PAGE EXTRACT:
Consumer protection laws were written to do one thing: to protect the rights of consumers. These are laws that give consumers the right to a refund, or protect them from fraud. Yet the most grave attack on consumers in recent years is one that isn’t protected by them. And this was the decision of Guzman Y Gomez to abolish its self-serve salsa stations.
In the late 2010s, when Guzman Y Gomezes began to flourish across the country, one of their most beloved qualities was their self-serve salsa stations, where we — the unwashed masses — were entrusted with the right to decide which salsas and condiments we would add to our meals, and the manner in which we added them.
Maybe you liked to drizzle their classic Guzman Smokey Chipotle salsa over your enchilada’s corn chips, or perhaps you preferred to pour a puddle of habanero salsa in the corner of your burrito bowl. For many — myself included — it was a special experience, one that provided a small sense of freedom in a world that’s becoming increasingly authoritarian.
In 2020, the Guzman Y Gomez self-serve salsa stations were abolished. This was ostensibly done in the name of protecting people from COVID-19 in the midst of a global pandemic. But what about protecting people from receiving inadequate servings of salsa? And if it was truly about the pandemic, why haven’t they reinstituted them in the months since restrictions have been lifted? I decided to ask Guzman Y Gomez themselves.
“GYG removed our salsa stations during covid and since then we decided not to return them in their existing form of being available in an open format as there are still some health concerns around multiple hands touching the station,” a Guzman Y Gomez spokesperson told Honi in an exclusive interview over email.
“However, the salsa station items are still available for guests to order free of charge in restaurant. We also found during covid, our app gained a LOT of new guests and the vast majority of guests have salsa station items added to their meals in their order which is a better culinary outcome.”
If you think this is a legitimate reason to do away with self-serve salsa stations, then I’ll wrap you in a tortilla and call you a spicy ground beef burrito, because quite frankly — you’re full of it.
Let me begin by stating I am opposed to and offended by the insinuation that the patrons of Guzman Y Gomez — regular people like you and me — are somehow so squalid that our shared use of a self-serve salsa station poses “some health concerns”. I believe that everyone who goes to a Guzman Y Gomez restaurant maintains proper hand hygiene and a high standard of cleanliness. I think I speak on behalf of all of us when I say that.
The argument that ordering the salsa online results in a “better culinary outcome” is about as flimsy as the eponymous bowl that features in the famed Guzman Y Gomez burrito bowl. The freedom to salsa one’s own meal is stripped from the individual and put in the hands of an unelected bureaucrat. So what happens when they don’t add my salsa just the way I like it? And even if they give me a little bowl with my chosen sauce in it, it’s not like I go back up and ask for more. I’d feel like a little piggy, going for seconds at my little trough.
So what of the quiet Australians, who aren’t assertive enough to send the meal back and ask for it to be re-salsa-ed? What of the people who don’t want to bother said bureaucrat, because said bureaucrat is probably overworked and not paid enough to accommodate every customer’s salsa related whim? These are the questions that need to be answered.
It’s clear. Australia deserves to have its self-serve salsa stations back.
After all, it is not as though Guzman Y Gomez cannot afford to reestablish self-serve salsa stations. Make no mistake — Guzmanomics is working. The franchise is projected to reach an annual revenue of $1 billion by 2025, a feat which, in part, can be attributed to their Guzflation of prices. Everyday Aussies like myself will no doubt have noticed that the minimum in-store price of a regular burrito has skyrocketed from $9.90 to $13.70. One would think that we, as loyal consumers, deserve a piece of the success that we helped propel them to. A piece that is shaped as a self-serve salsa station.
Will we be allowed the freedom to decide how to decorate our tacos, our nachos, or our quesadillas? Or will self-serve salsa stations remain a relic of the pre-pandemic world? That’ll be up to Guzman and/or Gomez to decide.

DATASET EXTRACT:
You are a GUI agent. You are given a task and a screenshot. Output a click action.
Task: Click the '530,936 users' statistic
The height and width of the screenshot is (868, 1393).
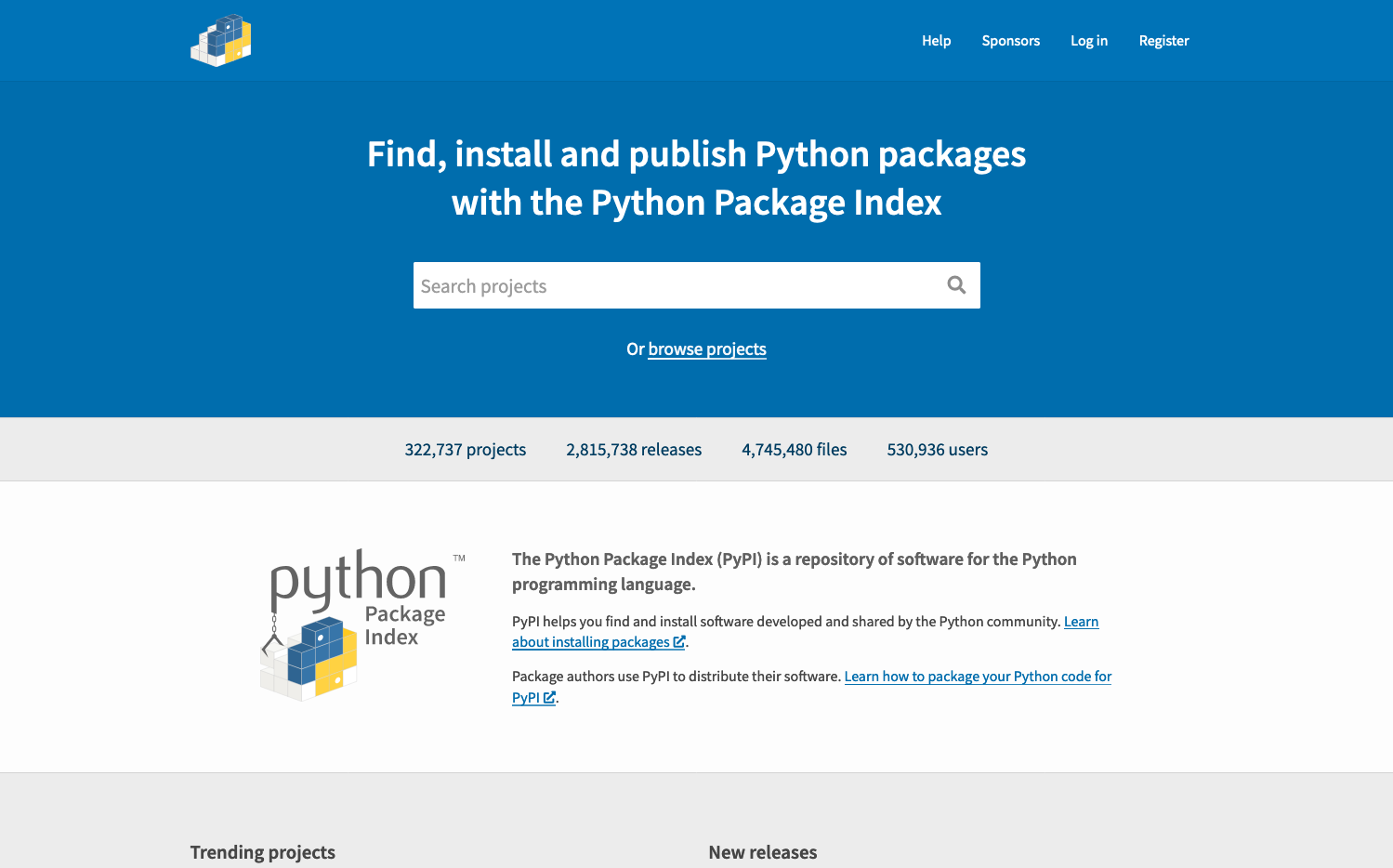(x=937, y=450)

APPLY WHAT YOU READ:
[A] Translate this sentence from the article on salsa stations into Spanish: "Australia deserves to have its self-serve salsa stations back."
[B] In the article on salsa stations, list the dishes named in the sentence that begins "Will we be allowed the freedom to decide".
The material above comes from a different source than the article on salsa stations.

ANSWERS IN ORDER:
[A] Australia merece recuperar sus estaciones de salsa de autoservicio.

[B] tacos, nachos, quesadillas